There is little doubt that Agrippina had political ambitions and an unquenchable thirst for power. Her web of influence spread large and far and led to the death of her son, who wanted to flee from her ambition and influence. Her opposition to Nero's courtship with Poppaea Sabina was the final catalyst. The empress was married to Otho, the future Emperor, when she and Nero started their affair. She would go on to be Nero's second wife and an opponent of Agrippina. Agrippina viewed Poppaea as a threat to her influence and a rival for Nero's affections.
Murdering Agrippina needed to be done covertly because she was the daughter of the notable General Germanicus. No loyal soldier would entertain dispatching a respected general's daughter. However, Agrippina had left many enemies in her wake, many of them with murderous intent toward her, and Nero used this fact to his advantage, one of his signature trademarks.
Failed Attempts

The stories about Agrippina's death are well-known, but some of the accounts border on farcical. Suetonius said Nero tried three times to poison his mother but abandoned the plan when he discovered Agrippina had protected herself by taking antidotes.
According to Tacitus, his second attempt at her life was his most creative and included the prefect of the imperial fleet at Misenum. Nero devised an imaginative idea to set his mother off in a self-destructing boat that would eject her into the water. Dio concurred that this plot was dreamed up by Nero and Seneca, who wanted to divert attention from their critics. His subterfuge went so far as to invite his mother to Quinquatrus for the festival of Minerva to draw her away from Rome.
Agrippina arrived and was taken by Nero to a villa. Rumor has it that she became suspicious and traveled to the villa by land. However, she calmed her nerves because Nero convinced her to embark on the rigged boat to the Bay of Naples. During the voyage, the canopy above Agrippina collapsed, but it failed to kill her. The ship also failed to disintegrate. A woman named Acerronia convinced the crew that she was Agrippina, and they beat her to death while Agrippina swam for shore. However, she came to her demise in AD 59 at the orders of Nero, who blamed her death on suicide. This account follows Nero's narrative of blaming someone or something else for his evil deeds.
Biased Histories
Many scholars point to the fact that Tacitus and Suetonius were senators opposed to the imperial system that Nero represented. Although a senator, Cassius was more conservative than the other historians and often criticized Nero's practices. For instance, Tacitus describes Nero killing his pregnant wife, Poppaea, by kicking her in the stomach. He also accused a young Nero of poisoning Britanicus when he was 13 by adding an odorless, colorless poison to a jug of water, which had a deadly effect within seconds of ingestion.

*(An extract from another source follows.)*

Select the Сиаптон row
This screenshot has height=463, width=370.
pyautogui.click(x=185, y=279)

Tacitus was also the driving force behind the story of Nero burning Rome. Meanwhile, Suetonius frequently referenced Nero's flamboyancy and detailed accounts about him wandering the Roman streets in disguise, stabbing people, and throwing their bodies into the sewers. He also claims that Nero loved his audience and made at least 5,000 Romans applaud while he performed.

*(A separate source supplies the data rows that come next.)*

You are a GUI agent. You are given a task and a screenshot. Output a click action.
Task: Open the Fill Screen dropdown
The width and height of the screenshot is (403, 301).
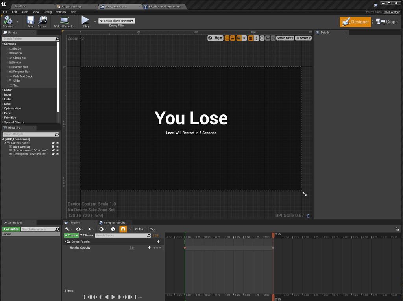(x=304, y=38)
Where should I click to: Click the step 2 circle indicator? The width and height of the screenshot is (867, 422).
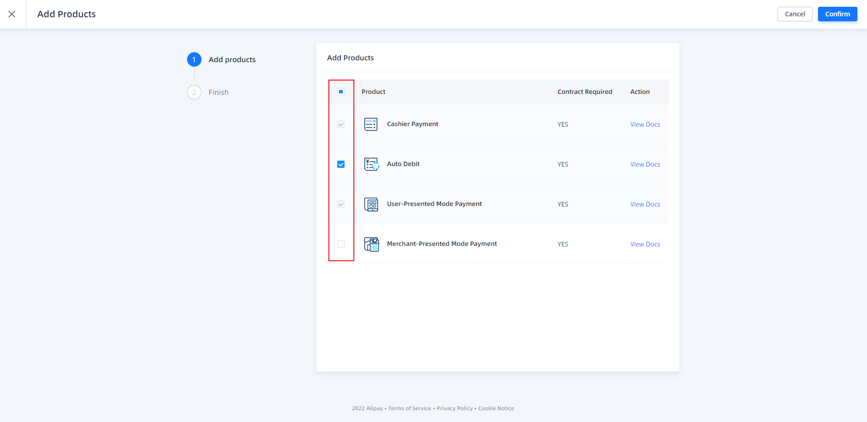[x=194, y=92]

Contrary to these accounts, modern archaeological evidence from Pompeii suggests Nero was popular among ordinary people. It is reasonable to assume that some of the stories about Nero are false, but this fact does not reduce his role in other heinous acts.
Nero's atrocities are widely known, but his oral history is attributed to historians who had an agenda. This does not imply that Nero was not violent or even a megalomaniac. Still, when studying the atrocious events linked to him, they should be reviewed in the context of his environment.